目の前で繰り広げられる情事が、こんなにも見るに堪えないとは思わなかった。あれを自分がされているのかと思うと、直視する事などできない。
「ヴェル、身体が疼くんでしょ。ボクが挿れてあげようか?」
いつの間に来たのか、ノーヴァが耳元で囁いた。
「ひあぁっ!? ノ、ノーヴァ。俺は無理だ。貧血!」
「ノウェルの仕業? 全く。ボクもノウェルに突っ込んでみようかな」
「おや、挿れますか?」
ヴァニルが、ノウェルのケツの穴を指で拡げて見せる。ノーヴァはそこにちんこをあてがうと、涎を垂らして滑りを良くした。
「ノウェル、意識をやるなよ? 啼いていてくれないと、興が冷めるからね。良い子だからできるよね?」
「でっ、できない。2本なんて、入らない゙ぎあぁっ!!? かはっ····おし、お尻が、裂ける····ダメだ、壊れる! 腹がっ、ぐちゃぐちゃになってしまう!!」
ノウェルの怯えた顔が、2人をさらに昂らせている。俺よりも、ノウェルを嬲っているほうが楽しそうじゃないか。

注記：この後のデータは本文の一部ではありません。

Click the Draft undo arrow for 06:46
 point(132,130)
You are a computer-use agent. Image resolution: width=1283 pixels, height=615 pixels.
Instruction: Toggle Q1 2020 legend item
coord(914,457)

「大丈夫だよ。お前も吸血鬼の端くれだろう? どうなってもすぐに治るよ」
「いだいっ、おじり゙がぁっ····あ゙づいっ、腹が破れてしまう!! 2本も奥に入らない!! 嫌だっ! 抜いてくれ! 助けて、ヌェーヴェル!! 死んでしまゔぅあ゙ぁ゙ぁ゙ぁっ」
「あーっはは! どう? 2本で結腸を貫かれるのは。ほら、たっぷり注いであげるからね。これで、痛みも快楽に変わるよ」
「初めての吸血で、体が驚いたのでしょう。ここでしっかり発散しておかないと、吸血で満たさなければ満足できない体になりますよ。そうなれば、貴方はいずれヌェーヴェルを手にかけてしまう」
「そんなの嫌だっ! ヌェーヴェルを、大切にしたいんだ。ん゙お゙ぁ゙ぁっ」
「でしたら、こっちで満足出できるよう身体に覚えさせましょうね」
それから、ノウェルは気を失うまでやりたい放題に犯された。俺も、吸血鬼になってしまったら、あれくらいされるのだろうか。恐怖を越えて期待が高まったなんて、絶対に知られないようにしなければ。さもなくば、人間のうちから無茶苦茶にされかねない。
目を覚ましたノウェルは、吸血の直後よりは落ち着いたようで、吸いすぎたことを詫びながらキスをして帰った。本当に回復が早いんだな。ノウェルの吸血鬼らしい一面を見る度、俺は少し複雑な気持ちになってしまう。